Pequim adota lei que prevê indenização por acidente de trabalho

Chineses poderão reivindicar danos ilimitados contra empresas, porém corte devem continuar limitando valores em casos com muitas vítimas

 A China tem se adaptado com prazer aos costumes do mercado financeiro, inclusive à ferramenta predileta do capitalismo, o processo judicial.

Desde a última quinta-feira, os chineses têm uma nova lei de prejuízo, que dá a eles direitos significativos, incluindo a possibilidade reivindicar danos ilimitados contra empresas que os prejudicam.

Os chineses também poderão processar por estresse psicológico, prejuízo ambiental, e até difamação pela internet.

Isso é suficiente para botar medo em corporações ocidentais, especialmente num momento em que a ampliação de direitos trabalhistas na China está aumentando o custo do trabalho.

Empresas ocidentais receberam a nova lei como sinal de que o governo chinês está levando a sério a criação de uma cultura jurídica no país.

A nova legislação surge logo após a implementação de novas leis trabalhistas e de leis de propriedade intelectual e falência. Mas ninguém quer ver a China introduzir processos ao estilo americano, completo e com indenizações estratosféricas.

No curto termo, empresas provavelmente tem pouca razão para se preocupar.

“Eu não antecipo grandes recompensas no futuro próximo”, diz Eugene Chen, do escritório de advocacia Hogan Lovells, de Pequim. “A lei deixa uma margem para o aumento de recompensas ao deixar de impor limites nas indenizações, e introduzindo o conceito de que dinheiro pode ser usado para punir transgressões, e não apenas como compensação.”

Mesmo antes da nova lei entrar em vigor, os chineses recorriam a um sistema de defesa difuso contra casos de prejuízos.

Esses casos dominam o sistema de litígio, mas a compensação é geralmente baixa.

“Indenizações são severamente limitadas, geralmente por causa do pensamento estabelecido, não por causas das leis em si. As cortes chinesas simplesmente não veem a perda de uma mão como sendo grande coisa”, diz outro advogado americano que preferiu ficar anônimo.

As cortes devem continuar limitando as indenizações, e grandes casos envolvendo muitas vítimas – como o escândalo do leite estragado que, em 2008, afetou milhares de crianças – provavelmente nunca irão aos tribunais.
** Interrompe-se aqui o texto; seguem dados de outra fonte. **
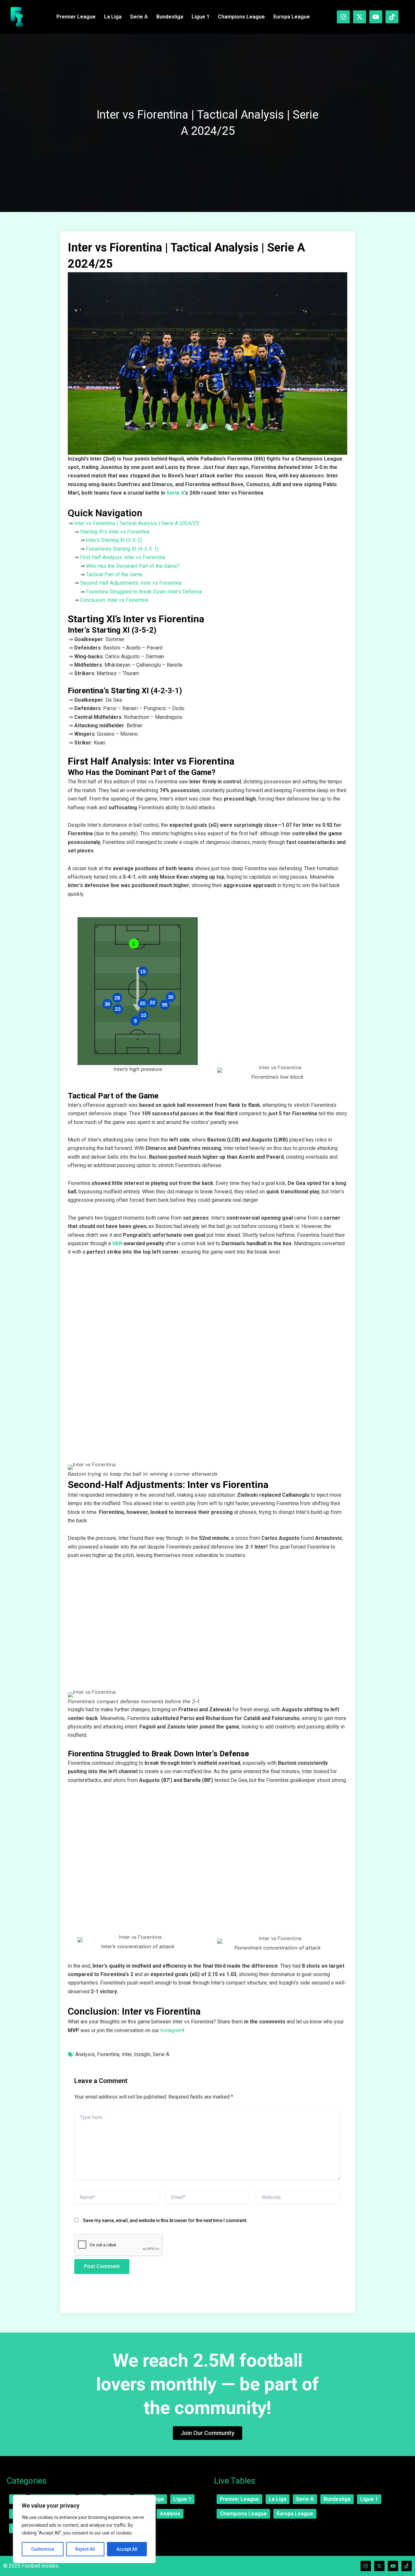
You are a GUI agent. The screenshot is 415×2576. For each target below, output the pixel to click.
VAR (117, 1243)
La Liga (113, 17)
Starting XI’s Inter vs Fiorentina (114, 532)
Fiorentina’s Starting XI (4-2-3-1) (122, 549)
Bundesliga (169, 17)
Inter (127, 2054)
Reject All (85, 2549)
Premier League (76, 17)
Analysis (85, 2054)
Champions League (241, 17)
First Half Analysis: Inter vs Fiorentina (122, 557)
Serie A (139, 17)
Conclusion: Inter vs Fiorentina (114, 600)
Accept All (126, 2549)
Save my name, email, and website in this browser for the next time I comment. (165, 2220)
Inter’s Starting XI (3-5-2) (114, 540)
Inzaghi (142, 2054)
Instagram (171, 2030)
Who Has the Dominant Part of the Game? (133, 566)
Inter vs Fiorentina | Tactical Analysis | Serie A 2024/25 (136, 523)
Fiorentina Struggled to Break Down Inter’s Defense (144, 592)
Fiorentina (108, 2054)
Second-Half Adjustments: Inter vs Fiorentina (131, 583)
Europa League (291, 17)
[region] (84, 2529)
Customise (42, 2549)
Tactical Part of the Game (114, 574)
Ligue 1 (200, 17)
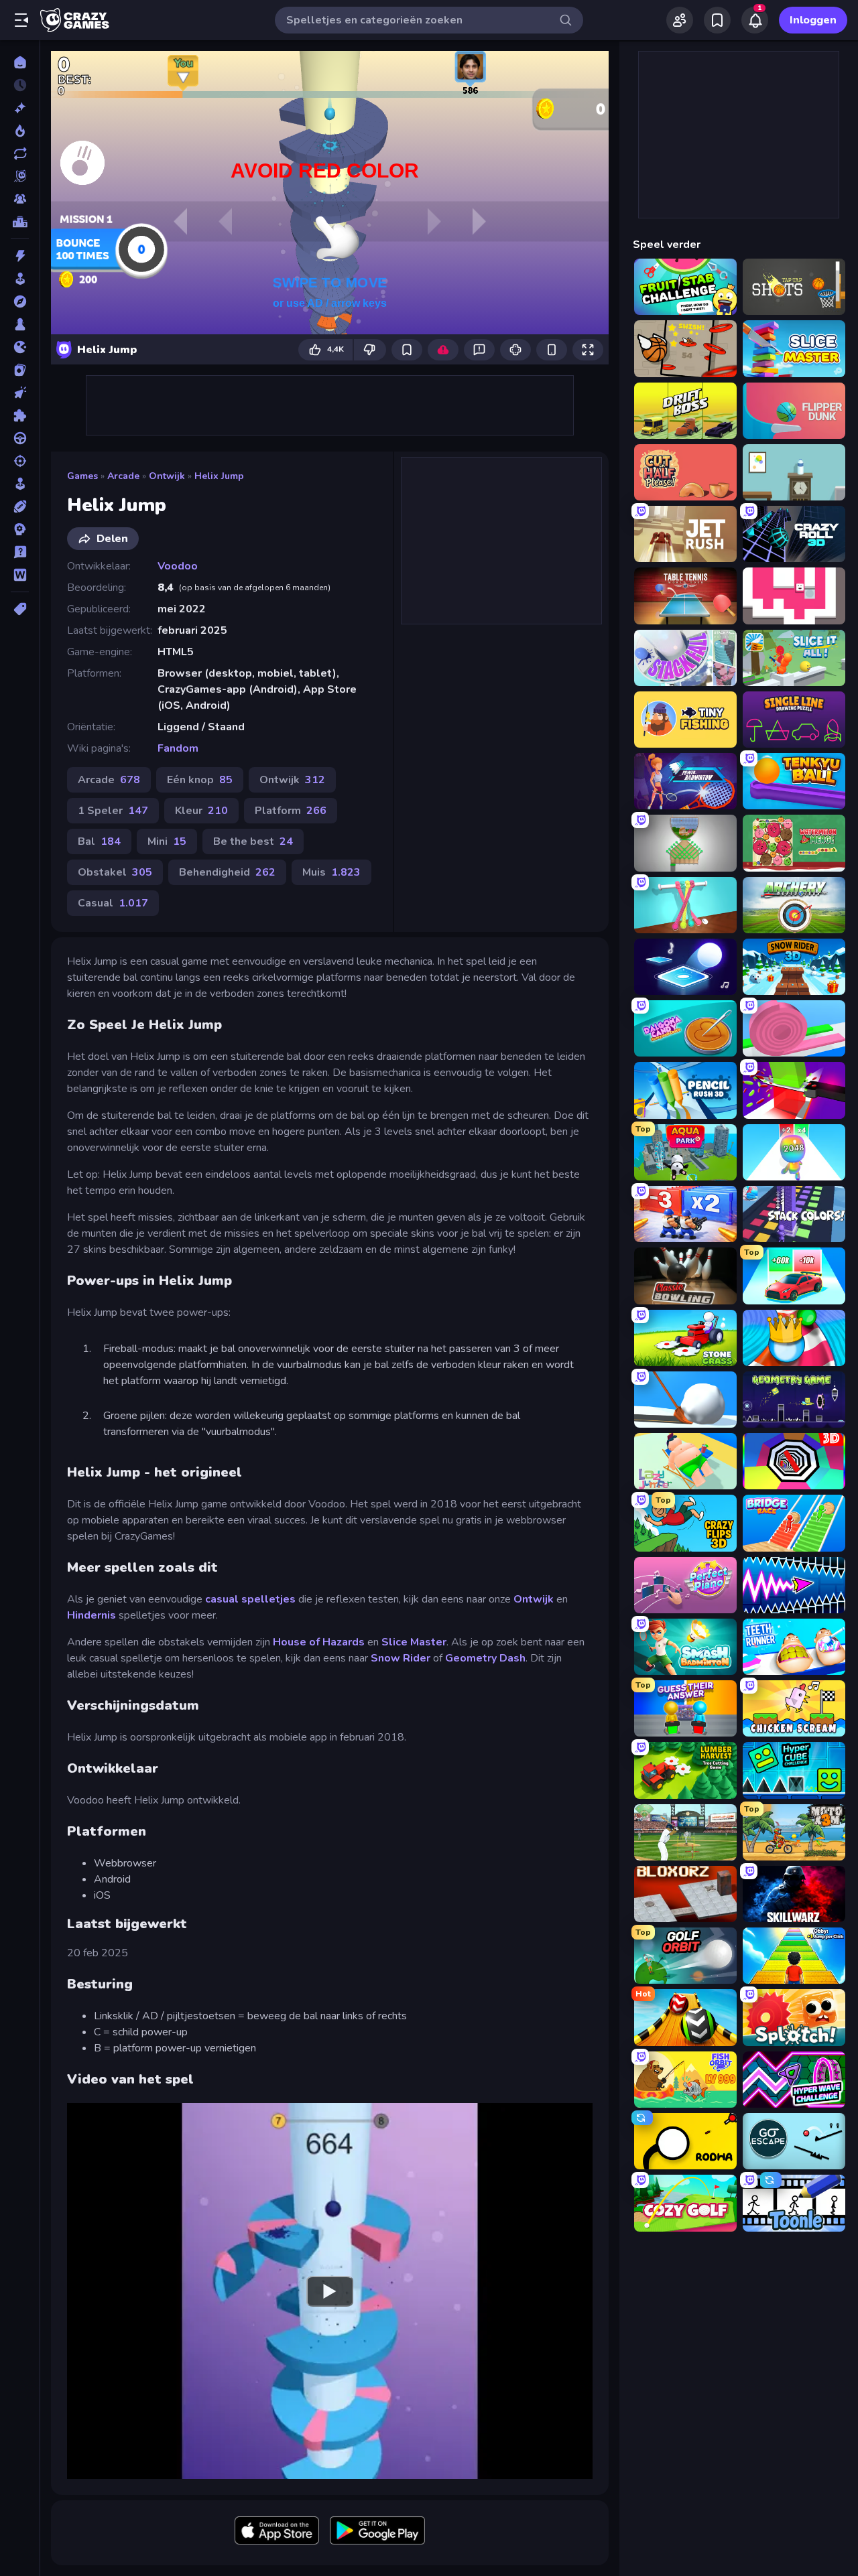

Os pais das crianças não puderam abrir processos.

Na China, são os políticos quem decidem o que vai para a Justiça, e a nova lei não pode mudar isso.

Mesmo assim a lei deve causar uma explosão nos processos de litígio, e dará à população um novo canal para solucionar disputas fora do sistema político.

Junto com a aprovação ocorrida há dois anos de uma lei trabalhista que ajuda trabalhadores a combaterem empregadores abusivos, a lei de litígio irá encorajar uma cultura de direitos individuais, e poderá agir como uma válvula de escape para pressões no sistema político, avaliam com especialistas.

Wang-Pu, de 10 anos, e seu pai, Wang Maoqing, estão prontos para aproveitar a nova regra: eles planejam abrir um processo de 60,000 yuans (US$ 8,8 mil) contra a escola de Wang-Pu, onde ela escorregou e quebrou dois dentes.

O pai da menina diz que a escola se recusou a assumir responsabilidade pelo acidente, e ele acredita que a nova lei irá o ajudar a conseguir uma compensação. E a julgar pela mídia chinesa, ele está longe de ser o único a entrar na fila para abrir processos de litígio.

Empresas estrangeiras que ignoram esses processos se arriscam, de acordo com Eugene Chen. Mesmo antes da lei passar, a demanda por indenizações estava crescendo, especialmente quando os casos envolviam empresas estrangeiras.

“A quantidade de dinheiro sendo exigido não pode ser mais ignorada pelas empresas. Os requerentes estão agora exigindo quantidades enormes, de milhões de yuans”, diz ele.

No longo prazo, isso só pode aumentar o preço de fazer negócios na China.